Grow: Primers & Projects
Preparing for Spring
Spring is coming ... so get your garden ready!
When people find out what it is I do to earn a living, it's only a matter of time before I am asked, "And what do you do all winter?" Winter is a great time to dream — and design. But the truth of the matter is that by the time one gardening season has come to an end, the next one has already started.
If you haven't already cut back the dead growth in your perennial beds, it's time to start — come spring there are too many other things to do to be bothered then with unfinished tasks left over from the previous growing season. If there isn't much snow cover, and the air warms up a bit, snatch an hour now and then and get the job done. If you intend to fertilize your perennials or top-dress them with compost, late winter — before new growth occurs and the bulbs begin to emerge — is a good time to do it.

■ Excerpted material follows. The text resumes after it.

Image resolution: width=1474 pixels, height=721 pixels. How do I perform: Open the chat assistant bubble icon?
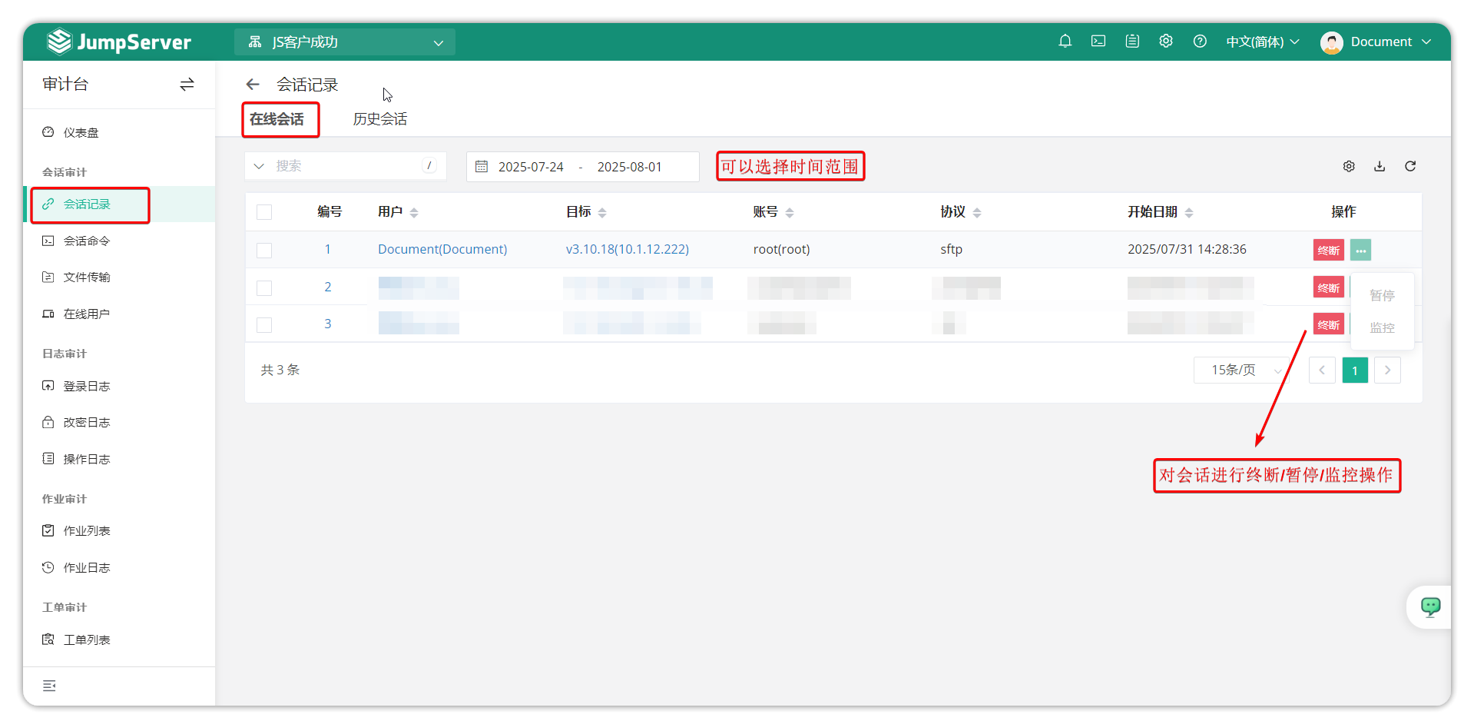point(1430,607)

Late winter is also the perfect time to do most of your tree pruning, whether in the orchard or in the landscape. Shrubs that flower on new wood (such as Spiraea japonica cultivars, Rose-of-Sharon, Hypericum, Callicarpa, etc.) get pruned at this time as well. With certain plants, such as grape vines, it is a very good idea to prune before the sap starts to flow, to avoid inordinate "bleeding."
We hope you have sown winter rye or some other appropriate cover crop in your vegetable garden. If you have, then begin turning it under as soon as the ground thaws. Use a spading fork and invert large chunks of it at a time. And take it easy until you get used to the heavy work: You will need a sound back the whole season long.
Part of getting ready for spring consists of planning new projects, addressing deficiencies in your landscape and preparing for the activities you carry out every year. Order seeds and plants early, in January if possible, to ensure the availability of the varieties you choose. If you have an indoor growing space, get it ready for production. We begin sowing seeds indoors — starting with leeks and Spanish onions — by February 15, three months before our frost-free date here in Massachusetts.
Two more things: Sharpen your tools, and have your blister liniment ready.
New Year's Resolutions
For 2004 I've made several resolutions:
- I will grow less zucchini, or at least pick it smaller, courgette-size.
- I will reduce the number of tomato and pepper varieties I grow. To make this easier the next time I want to pare down, I will replace self-indulgent episodes of tomato frenzy with serious taste trials, and take notes.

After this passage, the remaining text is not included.